In a word, Harris rejects the notion that ideas change the world. He claims that ideas gain traction only to the extent that they fit the material conditions in which people find themselves. Mental and spiritual aspects of culture are significant, but they are not able to explain why different human populations have different sets of values, beliefs, and aesthetic standards. For Harris, the causes of human behavior patterns lie ultimately in the material conditions of the infrastructure.

Harris used this example to make his theory concrete: “ . . .during the late 1960s many young people believed industrial capitalism could be destroyed by a ‘cultural revolution.’ New modes of singing, praying, dressing, and thinking were introduced in the name of a ‘counterculture.’ These innovations predictably had absolutely no effect on the structure and infrastructure of U.S. capitalism, and even their survival and propagation within the superstructure now seems doubtful except insofar as they enhance the profitability of corporations that sell records and clothes” (72).

Do big historians generally prioritize what Harris calls the infrastructure---the environment, technology, demography, food, basic survival---in describing and explaining human culture and history? I think that we generally do, with some important additions. One addition is David Christian’s concept of collective learning as distinctive and crucial to human expansion. Perhaps Harris would have included collective learning in his technology of subsistence if he had known the term. But collective learning also seems part of the superstructure of literature, science and religion. Harris recognized learning as a major factor in making cultural evolution different from biological evolution in his textbook, Culture, People and Nature (2nd ed. 1975), but he didn’t discuss this in Cultural Materialism (2001) or in the 7th edition of his textbook (1997).

Other additions by big historians include our emphasis on energy flows and optimal (Goldilocks) conditions. Both of these are material infrastructure conditions, but Harris does not mention them.

Harris wrote Cultural Materialism for an academic audience. In it he uses technical and theoretic language and devotes many chapters to answering his critics, such as structuralists (a form of idealism, he says), post-modernists, dialectical materialists, socio-biological reductionists, and eclecticists. Parts of this book could be useful in advanced and graduate big history courses for laying out possible positions and for provoking discussion of the issues.

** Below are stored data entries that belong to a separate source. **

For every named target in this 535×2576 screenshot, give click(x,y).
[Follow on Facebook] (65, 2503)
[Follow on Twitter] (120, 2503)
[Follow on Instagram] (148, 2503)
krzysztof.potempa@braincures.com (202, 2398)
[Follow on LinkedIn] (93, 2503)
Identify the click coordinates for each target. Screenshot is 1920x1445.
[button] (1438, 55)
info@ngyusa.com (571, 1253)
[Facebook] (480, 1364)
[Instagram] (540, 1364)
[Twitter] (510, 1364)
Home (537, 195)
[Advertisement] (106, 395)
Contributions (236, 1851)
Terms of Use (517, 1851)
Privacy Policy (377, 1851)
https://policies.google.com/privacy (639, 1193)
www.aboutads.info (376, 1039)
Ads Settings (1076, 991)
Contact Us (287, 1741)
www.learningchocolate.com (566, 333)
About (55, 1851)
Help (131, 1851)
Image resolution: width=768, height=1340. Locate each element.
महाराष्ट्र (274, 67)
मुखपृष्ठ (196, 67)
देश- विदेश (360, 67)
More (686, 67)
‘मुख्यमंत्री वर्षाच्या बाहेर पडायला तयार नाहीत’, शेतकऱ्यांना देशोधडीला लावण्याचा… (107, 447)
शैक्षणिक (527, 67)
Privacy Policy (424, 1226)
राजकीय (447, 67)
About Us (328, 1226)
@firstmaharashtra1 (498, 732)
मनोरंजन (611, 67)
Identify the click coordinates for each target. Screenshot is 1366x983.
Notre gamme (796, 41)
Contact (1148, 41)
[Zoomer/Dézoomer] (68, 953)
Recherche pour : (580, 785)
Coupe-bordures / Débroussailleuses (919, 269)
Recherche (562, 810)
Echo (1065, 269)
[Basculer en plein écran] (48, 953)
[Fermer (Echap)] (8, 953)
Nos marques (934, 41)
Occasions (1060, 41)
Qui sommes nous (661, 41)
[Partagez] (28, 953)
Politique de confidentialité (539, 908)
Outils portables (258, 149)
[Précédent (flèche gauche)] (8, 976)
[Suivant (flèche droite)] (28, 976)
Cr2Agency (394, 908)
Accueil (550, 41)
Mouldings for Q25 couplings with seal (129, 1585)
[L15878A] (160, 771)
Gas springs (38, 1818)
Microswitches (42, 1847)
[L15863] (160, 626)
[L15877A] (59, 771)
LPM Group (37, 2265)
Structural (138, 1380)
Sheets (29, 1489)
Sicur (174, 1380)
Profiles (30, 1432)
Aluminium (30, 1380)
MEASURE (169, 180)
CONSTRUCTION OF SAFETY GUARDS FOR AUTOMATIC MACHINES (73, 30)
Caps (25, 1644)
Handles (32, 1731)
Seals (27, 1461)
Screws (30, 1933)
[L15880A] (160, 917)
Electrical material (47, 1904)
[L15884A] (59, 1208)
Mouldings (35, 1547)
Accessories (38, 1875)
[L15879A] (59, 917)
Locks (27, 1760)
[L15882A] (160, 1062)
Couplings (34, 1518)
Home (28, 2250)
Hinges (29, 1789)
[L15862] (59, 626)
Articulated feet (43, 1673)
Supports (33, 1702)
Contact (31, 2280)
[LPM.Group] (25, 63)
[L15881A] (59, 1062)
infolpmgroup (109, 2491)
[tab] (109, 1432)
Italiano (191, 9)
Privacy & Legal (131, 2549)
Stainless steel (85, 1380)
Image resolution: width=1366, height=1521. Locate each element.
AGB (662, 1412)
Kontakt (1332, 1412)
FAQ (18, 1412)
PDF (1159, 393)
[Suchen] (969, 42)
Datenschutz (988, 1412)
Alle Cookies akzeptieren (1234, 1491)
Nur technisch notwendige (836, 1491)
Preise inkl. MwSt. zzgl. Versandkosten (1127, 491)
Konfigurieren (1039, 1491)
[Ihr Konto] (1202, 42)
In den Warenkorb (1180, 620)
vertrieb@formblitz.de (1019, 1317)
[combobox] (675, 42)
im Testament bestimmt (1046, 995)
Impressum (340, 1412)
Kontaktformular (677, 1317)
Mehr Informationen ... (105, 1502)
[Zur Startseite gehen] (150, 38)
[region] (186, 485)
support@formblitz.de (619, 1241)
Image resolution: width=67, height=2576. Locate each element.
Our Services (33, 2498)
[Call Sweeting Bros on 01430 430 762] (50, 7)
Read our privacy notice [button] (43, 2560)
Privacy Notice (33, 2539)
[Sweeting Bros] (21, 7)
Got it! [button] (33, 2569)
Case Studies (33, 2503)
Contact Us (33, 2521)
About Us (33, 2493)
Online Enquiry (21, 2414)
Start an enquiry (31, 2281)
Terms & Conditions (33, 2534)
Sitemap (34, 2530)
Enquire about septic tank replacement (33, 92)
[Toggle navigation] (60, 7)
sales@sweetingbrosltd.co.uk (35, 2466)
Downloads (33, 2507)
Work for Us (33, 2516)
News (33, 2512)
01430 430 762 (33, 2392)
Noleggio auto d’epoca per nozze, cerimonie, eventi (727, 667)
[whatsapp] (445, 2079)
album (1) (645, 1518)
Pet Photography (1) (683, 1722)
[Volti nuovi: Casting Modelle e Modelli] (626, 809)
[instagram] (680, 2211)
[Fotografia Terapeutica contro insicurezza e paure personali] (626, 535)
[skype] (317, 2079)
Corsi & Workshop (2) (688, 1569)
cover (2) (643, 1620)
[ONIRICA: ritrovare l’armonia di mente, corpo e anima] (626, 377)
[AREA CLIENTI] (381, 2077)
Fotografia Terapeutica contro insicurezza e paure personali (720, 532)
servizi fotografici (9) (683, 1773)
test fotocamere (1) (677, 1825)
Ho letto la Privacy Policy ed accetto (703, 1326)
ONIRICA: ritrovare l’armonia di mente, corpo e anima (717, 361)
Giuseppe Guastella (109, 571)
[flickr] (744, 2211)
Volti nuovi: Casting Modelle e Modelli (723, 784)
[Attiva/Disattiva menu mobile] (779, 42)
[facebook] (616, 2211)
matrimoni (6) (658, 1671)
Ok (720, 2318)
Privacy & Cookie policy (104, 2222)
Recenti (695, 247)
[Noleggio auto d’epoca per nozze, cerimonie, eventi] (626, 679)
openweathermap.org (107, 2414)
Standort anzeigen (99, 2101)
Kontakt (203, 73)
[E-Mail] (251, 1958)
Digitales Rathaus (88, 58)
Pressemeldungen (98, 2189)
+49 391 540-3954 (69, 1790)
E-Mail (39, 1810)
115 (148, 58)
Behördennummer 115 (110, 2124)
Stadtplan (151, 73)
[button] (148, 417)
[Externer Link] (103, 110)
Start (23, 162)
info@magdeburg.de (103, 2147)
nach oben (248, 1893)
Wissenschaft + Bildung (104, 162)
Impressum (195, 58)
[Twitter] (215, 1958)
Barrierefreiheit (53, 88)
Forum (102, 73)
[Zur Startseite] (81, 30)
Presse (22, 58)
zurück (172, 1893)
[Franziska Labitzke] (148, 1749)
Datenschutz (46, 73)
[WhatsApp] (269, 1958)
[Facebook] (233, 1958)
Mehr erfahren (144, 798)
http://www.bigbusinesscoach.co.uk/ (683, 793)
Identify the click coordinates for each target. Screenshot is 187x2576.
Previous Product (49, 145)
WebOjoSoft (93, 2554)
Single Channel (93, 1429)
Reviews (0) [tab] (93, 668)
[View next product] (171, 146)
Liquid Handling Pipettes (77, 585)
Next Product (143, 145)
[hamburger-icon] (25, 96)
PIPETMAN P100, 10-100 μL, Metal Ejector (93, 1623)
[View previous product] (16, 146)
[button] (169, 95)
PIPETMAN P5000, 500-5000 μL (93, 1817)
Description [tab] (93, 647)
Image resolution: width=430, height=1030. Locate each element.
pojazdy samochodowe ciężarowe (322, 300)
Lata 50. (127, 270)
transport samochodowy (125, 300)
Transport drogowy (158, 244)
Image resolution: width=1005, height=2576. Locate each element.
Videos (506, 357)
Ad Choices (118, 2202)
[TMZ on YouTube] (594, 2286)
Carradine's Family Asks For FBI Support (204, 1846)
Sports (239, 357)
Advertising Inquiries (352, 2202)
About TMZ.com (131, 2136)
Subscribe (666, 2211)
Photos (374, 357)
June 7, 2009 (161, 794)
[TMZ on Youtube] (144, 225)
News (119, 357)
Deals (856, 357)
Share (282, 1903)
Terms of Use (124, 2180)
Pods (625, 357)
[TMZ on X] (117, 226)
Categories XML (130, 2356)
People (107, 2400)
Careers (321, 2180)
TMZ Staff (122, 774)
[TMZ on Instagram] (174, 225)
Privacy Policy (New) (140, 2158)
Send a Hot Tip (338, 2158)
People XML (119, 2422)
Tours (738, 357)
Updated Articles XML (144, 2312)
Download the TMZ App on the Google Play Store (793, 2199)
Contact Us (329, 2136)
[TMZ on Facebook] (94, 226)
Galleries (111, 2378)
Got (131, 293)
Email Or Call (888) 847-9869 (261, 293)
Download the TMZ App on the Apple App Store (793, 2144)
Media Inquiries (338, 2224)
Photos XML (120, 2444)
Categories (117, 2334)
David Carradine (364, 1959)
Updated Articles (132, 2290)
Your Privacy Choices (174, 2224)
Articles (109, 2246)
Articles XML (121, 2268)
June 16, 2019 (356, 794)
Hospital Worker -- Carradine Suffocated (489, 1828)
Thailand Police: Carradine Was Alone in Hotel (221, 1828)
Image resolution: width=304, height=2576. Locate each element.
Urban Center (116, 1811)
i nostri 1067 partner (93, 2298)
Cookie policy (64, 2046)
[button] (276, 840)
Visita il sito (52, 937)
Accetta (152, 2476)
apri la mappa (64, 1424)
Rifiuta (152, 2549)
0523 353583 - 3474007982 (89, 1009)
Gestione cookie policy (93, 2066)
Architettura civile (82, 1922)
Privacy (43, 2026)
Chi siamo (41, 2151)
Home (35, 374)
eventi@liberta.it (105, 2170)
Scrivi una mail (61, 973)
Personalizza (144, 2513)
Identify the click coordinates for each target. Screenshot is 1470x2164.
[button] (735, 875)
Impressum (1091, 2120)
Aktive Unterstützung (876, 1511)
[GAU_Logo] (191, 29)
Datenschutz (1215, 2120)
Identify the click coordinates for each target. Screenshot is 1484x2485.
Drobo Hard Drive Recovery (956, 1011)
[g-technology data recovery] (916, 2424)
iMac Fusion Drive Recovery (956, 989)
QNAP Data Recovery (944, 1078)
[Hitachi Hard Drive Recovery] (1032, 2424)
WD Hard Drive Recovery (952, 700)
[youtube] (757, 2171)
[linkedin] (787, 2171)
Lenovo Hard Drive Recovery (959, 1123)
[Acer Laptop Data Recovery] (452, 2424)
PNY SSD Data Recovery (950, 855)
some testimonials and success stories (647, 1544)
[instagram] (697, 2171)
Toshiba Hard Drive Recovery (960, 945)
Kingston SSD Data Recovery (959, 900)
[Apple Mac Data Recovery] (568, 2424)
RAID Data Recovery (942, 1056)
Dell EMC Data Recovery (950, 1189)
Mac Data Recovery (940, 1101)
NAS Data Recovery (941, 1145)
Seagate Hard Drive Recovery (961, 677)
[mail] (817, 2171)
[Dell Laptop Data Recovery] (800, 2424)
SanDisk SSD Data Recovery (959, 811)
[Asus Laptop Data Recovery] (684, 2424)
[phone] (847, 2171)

Learning about his theory of infrastructure determinism may help big historians understand the underlying assumptions that we may be making.

Yet Harris’s ideas also seem dated. We need an analysis of current positions to move us toward a scientific theory of culture. The synthesis of science and the humanities seems incomplete until we have formulated a working theory. Clearly, the tangible and cognitive systems are intertwined and interactive. But in what ways? Which predominates? Which is causal? Are they chaotic, unpredictable, and inconsistent? Discussing Harris’ theory of cultural development can help us move toward formulating an improved theoretical paradigm.